Answer
The displacement amplitude is $2.77\times 10^{-7}~m$
The displacement amplitude is about 92 times larger than the average distance between molecules in a room.
Work Step by Step
We can find the intensity of the sound:
$\beta = 10~log\frac{I}{I_0}$
$60.0 = 10~log\frac{I}{I_0}$
$6.0 = log\frac{I}{I_0}$
$10^{6.0} = \frac{I}{I_0}$
$I = (10^{6.0})~I_0$
$I = (10^{6.0})~(1.0\times 10^{-12}~W/m^2)$
$I = 1.0\times 10^{-6}~W/m^2$
We can use $343~m/s$ as the speed of sound in air.
We can use $\rho = 1.2~kg/m^3$ as the density of air.

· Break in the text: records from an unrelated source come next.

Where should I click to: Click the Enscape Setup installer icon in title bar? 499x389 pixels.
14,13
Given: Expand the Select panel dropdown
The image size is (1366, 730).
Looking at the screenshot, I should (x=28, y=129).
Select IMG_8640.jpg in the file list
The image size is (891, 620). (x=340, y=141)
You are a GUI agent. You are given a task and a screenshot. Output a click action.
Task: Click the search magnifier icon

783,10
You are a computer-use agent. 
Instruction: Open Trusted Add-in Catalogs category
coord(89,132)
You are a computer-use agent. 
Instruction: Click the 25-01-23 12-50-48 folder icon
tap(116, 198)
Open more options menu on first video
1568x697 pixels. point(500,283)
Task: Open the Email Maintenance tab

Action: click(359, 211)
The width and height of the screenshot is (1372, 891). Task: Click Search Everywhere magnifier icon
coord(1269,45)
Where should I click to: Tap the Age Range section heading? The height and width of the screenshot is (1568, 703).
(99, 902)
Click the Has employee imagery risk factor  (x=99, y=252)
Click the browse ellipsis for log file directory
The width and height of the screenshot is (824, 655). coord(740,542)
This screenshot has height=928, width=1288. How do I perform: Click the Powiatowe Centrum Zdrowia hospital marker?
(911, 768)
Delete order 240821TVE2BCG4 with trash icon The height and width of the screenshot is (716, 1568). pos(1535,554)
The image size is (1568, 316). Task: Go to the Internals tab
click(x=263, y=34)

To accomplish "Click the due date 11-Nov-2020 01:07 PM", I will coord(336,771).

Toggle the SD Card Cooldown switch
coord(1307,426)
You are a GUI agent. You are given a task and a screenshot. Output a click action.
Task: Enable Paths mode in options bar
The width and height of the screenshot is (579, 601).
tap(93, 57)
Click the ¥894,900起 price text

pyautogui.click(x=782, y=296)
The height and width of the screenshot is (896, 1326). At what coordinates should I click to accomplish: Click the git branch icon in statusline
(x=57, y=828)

We can find the displacement amplitude:
$s_0 = \sqrt{\frac{I}{2\pi^2 \rho f^2 v}}$
$s_0 = \sqrt{\frac{1.0\times 10^{-6}~W/m^2}{(2\pi^2)(1.2~kg/m^3)(40~Hz)^2(343~m/s)}}$
$s_0 = 2.77\times 10^{-7}~m$
The displacement amplitude is $2.77\times 10^{-7}~m$
We can compare the displacement amplitude to $3~nm$:
$\frac{2.77\times 10^{-7}~m}{3\times 10^{-9}~m} = 92$
The displacement amplitude is about 92 times larger than the average distance between molecules in a room.